Setup & action scripts
Define the setup script and run command agents should use for your repository.
Setup scripts and run commands teach Proliferate how your repository works, so you don't have to repeat the same instructions in every prompt.
Each repository has two script fields, configured under Settings → Repo → Actions:
- Setup script: installs dependencies and prepares generated files.
- Run command: starts the app, service, preview, or dev server.
Both are set separately for the repo's local checkout and its cloud environment, since the two often need different commands (a local setup script might skip a step your machine already has cached, for example).
Repo settings: Actions pane
Settings → Repo → Actions, showing the Setup script editor and Run command field, with a Cloud/Local toggle at the top of the repo settings screen.
Setup script
The setup script runs automatically:
- Local: once, inside a newly created worktree.
- Cloud: once, when a cloud workspace is created.
It has access to environment variables that describe where it's running:
A typical setup script installs packages and generates anything the repo needs before an agent starts working:
Proliferate also scans the repo for common setup commands and files that are
usually gitignored but still needed locally (like .env). When it finds
matches, it shows them as suggestions you can check on or off, and they get
appended to your setup script automatically.
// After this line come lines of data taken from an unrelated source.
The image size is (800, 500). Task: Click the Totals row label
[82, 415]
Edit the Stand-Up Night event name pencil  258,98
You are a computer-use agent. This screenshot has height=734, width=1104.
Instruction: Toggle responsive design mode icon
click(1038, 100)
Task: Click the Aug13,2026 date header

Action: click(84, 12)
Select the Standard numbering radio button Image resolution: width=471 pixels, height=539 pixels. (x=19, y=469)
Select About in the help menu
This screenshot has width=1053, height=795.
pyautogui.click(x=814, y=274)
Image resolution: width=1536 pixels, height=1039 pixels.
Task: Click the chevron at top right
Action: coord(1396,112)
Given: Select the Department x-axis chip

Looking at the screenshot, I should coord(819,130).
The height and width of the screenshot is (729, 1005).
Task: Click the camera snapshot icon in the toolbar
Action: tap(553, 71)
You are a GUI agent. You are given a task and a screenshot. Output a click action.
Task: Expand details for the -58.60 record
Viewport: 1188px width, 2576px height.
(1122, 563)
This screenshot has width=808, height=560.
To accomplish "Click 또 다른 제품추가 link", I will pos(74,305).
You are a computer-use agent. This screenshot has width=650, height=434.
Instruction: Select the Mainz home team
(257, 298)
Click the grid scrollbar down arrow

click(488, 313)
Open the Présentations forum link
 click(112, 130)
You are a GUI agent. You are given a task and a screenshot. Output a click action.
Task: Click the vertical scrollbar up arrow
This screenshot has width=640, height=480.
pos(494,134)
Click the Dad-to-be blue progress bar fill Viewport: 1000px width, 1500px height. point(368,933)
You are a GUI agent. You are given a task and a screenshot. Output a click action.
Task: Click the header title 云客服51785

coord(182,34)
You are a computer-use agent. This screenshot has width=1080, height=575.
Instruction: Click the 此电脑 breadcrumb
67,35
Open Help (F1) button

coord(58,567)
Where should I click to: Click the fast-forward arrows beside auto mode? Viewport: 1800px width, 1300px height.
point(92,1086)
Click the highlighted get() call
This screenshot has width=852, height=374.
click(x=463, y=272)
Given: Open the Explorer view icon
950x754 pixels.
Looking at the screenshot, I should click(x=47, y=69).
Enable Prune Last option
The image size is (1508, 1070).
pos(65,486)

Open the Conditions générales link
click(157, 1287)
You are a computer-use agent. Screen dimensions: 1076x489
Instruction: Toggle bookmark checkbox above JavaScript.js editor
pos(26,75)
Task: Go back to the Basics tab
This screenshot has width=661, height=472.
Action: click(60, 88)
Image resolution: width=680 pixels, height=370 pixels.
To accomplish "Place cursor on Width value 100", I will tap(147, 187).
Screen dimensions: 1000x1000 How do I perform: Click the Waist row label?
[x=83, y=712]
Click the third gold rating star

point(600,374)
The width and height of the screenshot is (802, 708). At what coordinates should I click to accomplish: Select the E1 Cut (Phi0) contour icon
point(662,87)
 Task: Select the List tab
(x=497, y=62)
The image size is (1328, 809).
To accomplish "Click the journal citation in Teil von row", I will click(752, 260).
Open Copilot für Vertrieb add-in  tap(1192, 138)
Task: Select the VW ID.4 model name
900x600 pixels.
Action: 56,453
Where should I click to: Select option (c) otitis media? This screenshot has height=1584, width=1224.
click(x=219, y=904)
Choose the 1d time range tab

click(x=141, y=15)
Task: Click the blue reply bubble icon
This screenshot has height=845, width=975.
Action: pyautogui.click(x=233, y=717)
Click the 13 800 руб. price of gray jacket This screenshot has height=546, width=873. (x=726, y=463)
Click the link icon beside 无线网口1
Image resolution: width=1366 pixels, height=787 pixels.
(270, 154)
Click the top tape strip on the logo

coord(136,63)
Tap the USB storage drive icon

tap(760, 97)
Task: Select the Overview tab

Detected setup suggestions
Suggestions row under the setup script editor with two groups, Detected and Sync ignored files, each a checkbox list of commands like 'pnpm install' next to the file that triggered the detection.
Run command
The run command is what the workspace's Run action launches: your app, server, or preview process. It runs inside the selected workspace with:
Use normal shell expansion in the command itself:
There's no separate test or review command field. If you want an agent to run your test suite or linter as a matter of course, say so in your prompt, or fold the command into the run script. Agents are also good at finding a repo's existing test and lint commands on their own.
What makes a good script
Good setup scripts and run commands are deterministic, fast enough for repeated use, and safe for an agent to run without extra context.
Prefer commands that:
- Fail clearly.
- Avoid destructive behavior.
- Work from a fresh checkout.
- Match the checks humans already trust.
Next: lifecycle and monitoring.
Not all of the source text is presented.